■ **TASKS FOR THIS EXERCISE**
**a.** Reproduce the database schema post verbatim, starting with "On 04/12/2012, Spadez" and going on through "could help me.".
**b.** Write the next part of the database schema post, picking up right after its final line.

[Opening TEXT SHOWN section]

On 04/12/2012, Spadez <james_will...@hotmail.com> wrote:
> Hi.
>
> I am having a bit of trouble figuruing out the DIH for SQL files. I have
> asked around a few different places but havent got any replies so I was
> hoping you could help me.
>
> *I have a database schema like this:*
>
> CREATE TABLE company (
>     id SERIAL PRIMARY KEY,
>     name varchar(60) NOT NULL
> );
>
> CREATE TABLE country (
>     id SERIAL PRIMARY KEY,
>     name varchar(255) NOT NULL
> );
>
> CREATE TABLE location (
>     id SERIAL PRIMARY KEY,
>     name varchar(255) NOT NULL,
>     coordinate varchar(255) NOT NULL,
>     location_id integer NOT NULL REFERENCES country (id)
> );
>
> CREATE TABLE source (
>     id SERIAL PRIMARY KEY,
>     name varchar(60) NOT NULL
> );
>
> CREATE TABLE item (
>     id SERIAL PRIMARY KEY,
>     title varchar(60) NOT NULL,
>     description varchar(900) NOT NULL,
>     company_id integer NOT NULL REFERENCES company (id),
>     date timestamp NOT NULL,
>     source_id integer NOT NULL REFERENCES source (id),
>     link varchar(255) NOT NULL,
>     location_id integer NOT NULL REFERENCES location (id)

[Closing TEXT SHOWN section]
[Opening EXERCISE DATA section]

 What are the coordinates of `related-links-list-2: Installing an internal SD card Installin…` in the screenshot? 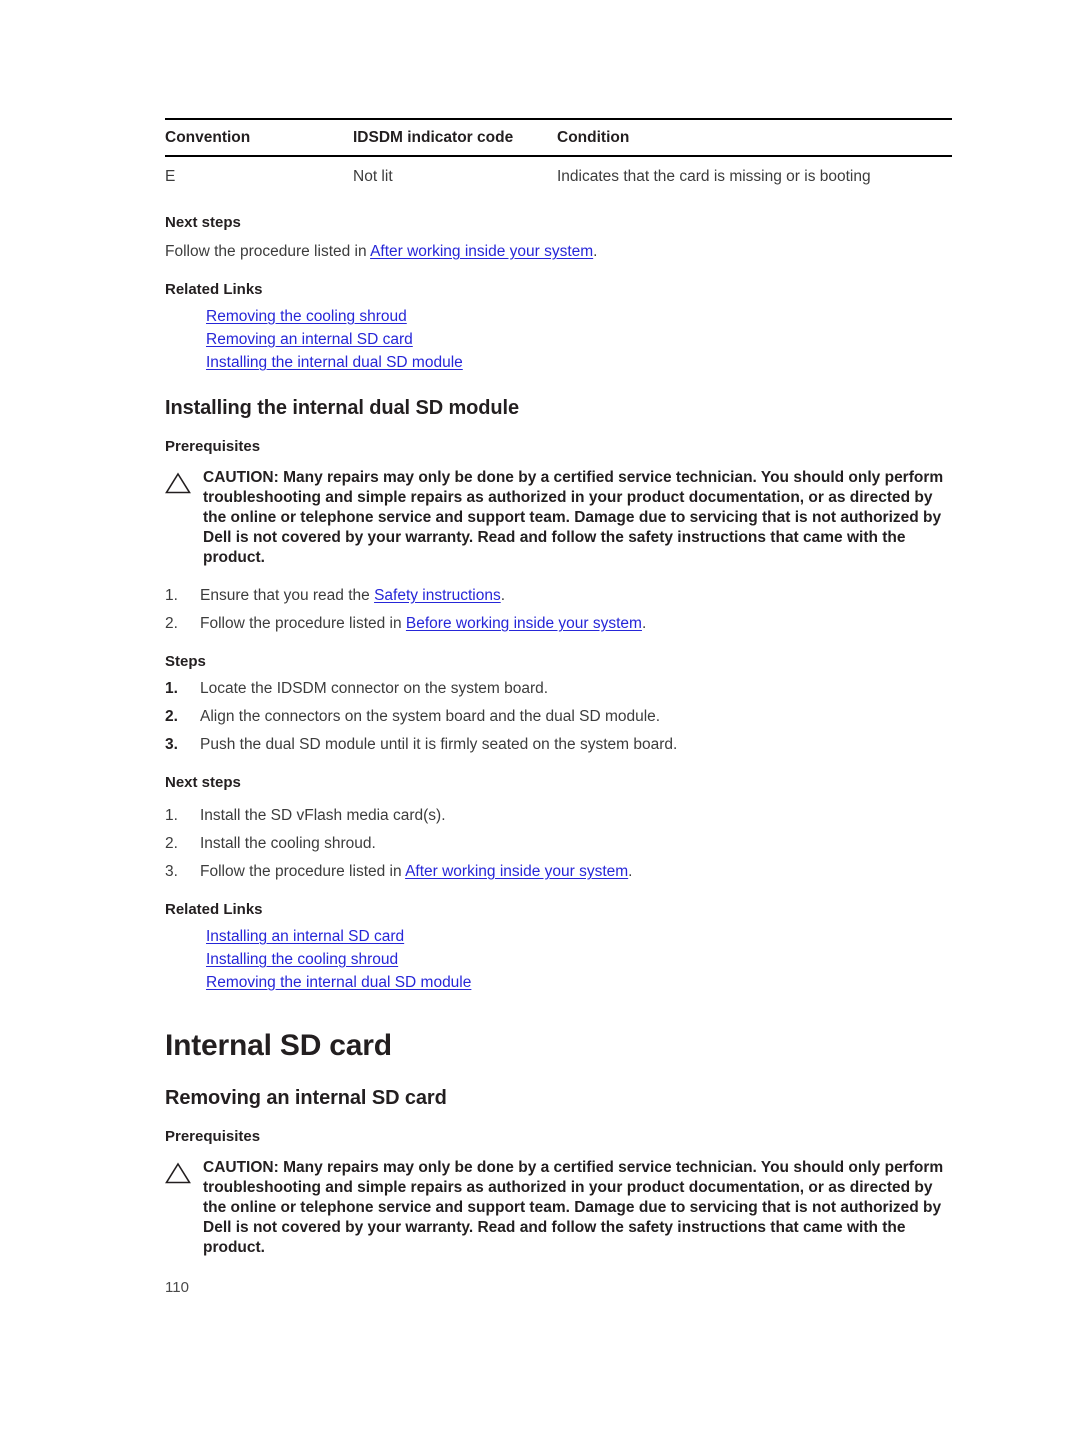 It's located at (560, 960).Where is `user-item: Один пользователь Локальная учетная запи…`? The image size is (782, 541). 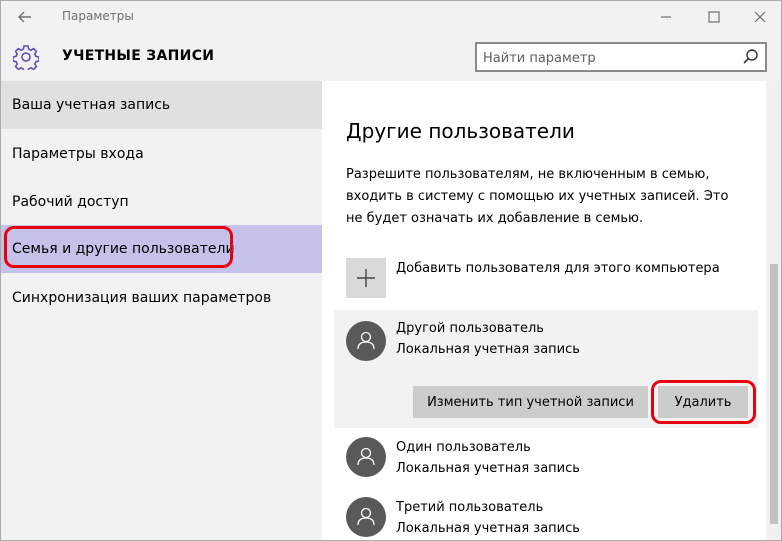
user-item: Один пользователь Локальная учетная запи… is located at coordinates (546, 458).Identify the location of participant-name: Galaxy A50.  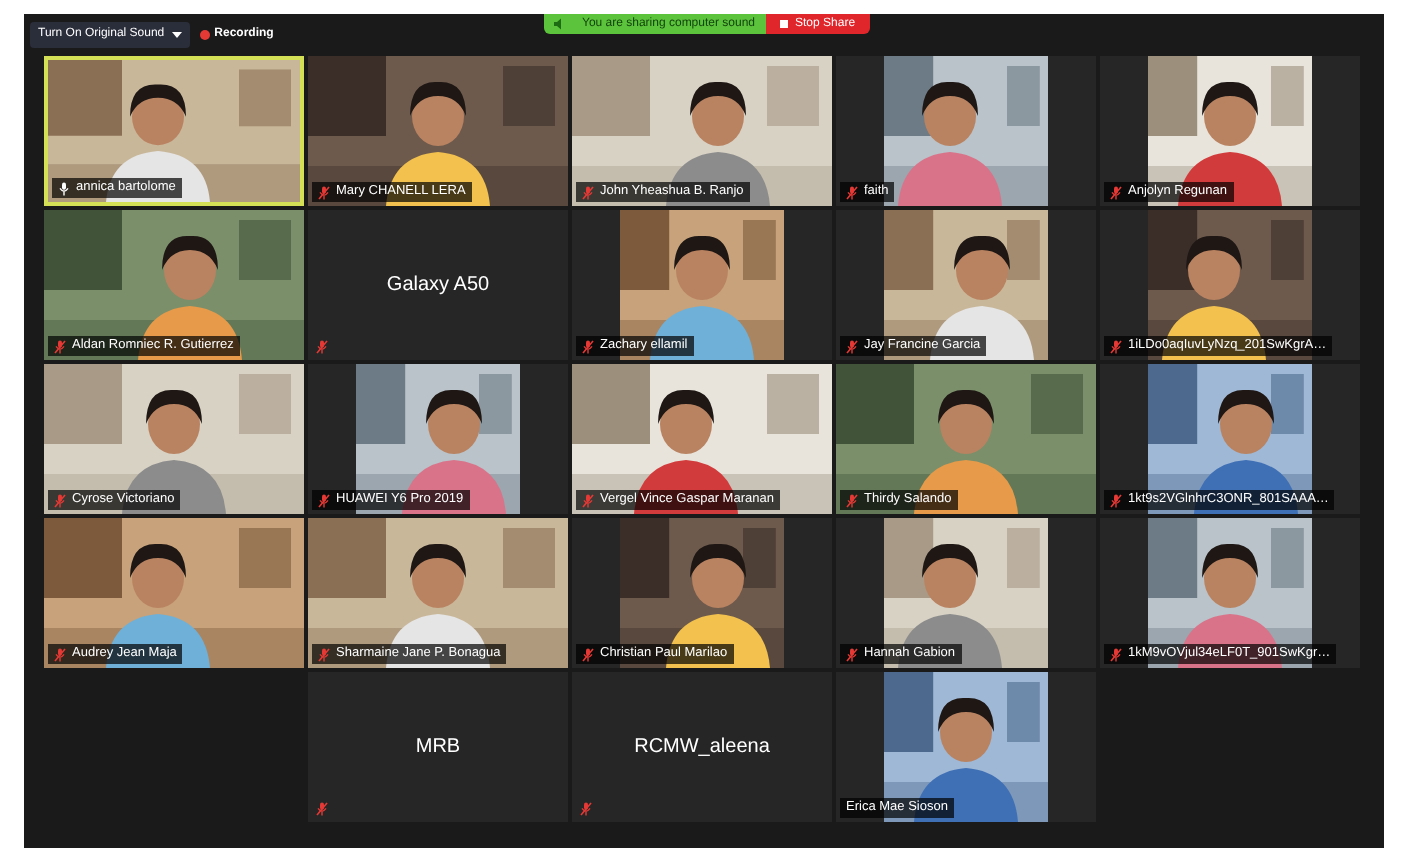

[Closing EXERCISE DATA section]

■ **RESULTS OF THE EXERCISE**
**a.**
On 04/12/2012, Spadez <james_will...@hotmail.com> wrote:
> Hi.
>
> I am having a bit of trouble figuruing out the DIH for SQL files. I have
> asked around a few different places but havent got any replies so I was
> hoping you could help me.

**b.**
> );
>
> *My what I want to put into my schema is this information (named as they
> are
> in my schema):*
>
> id
> title
> description
> date
> source
> link
> location_name
> location_coordinates

It is not entirely clear:
(a) How the tables are related. One can guess that item is
     related to source through source_id, and to location through
     location_id
(b) Which of the Solr fields are to be derived from which table.
     In particular, what are the tables, company and country, used
     for.

> *I made my DIH like this:*

The way to deal with related tables is by using nested entities, e.g.,
some of your fields can be populated by

<dataConfig>
 <dataSource name="app-ds" driver="org.postgresql.Driver"
 url="jdbc:postgresql://localhost:5432/wikipedia" user="wikipedia"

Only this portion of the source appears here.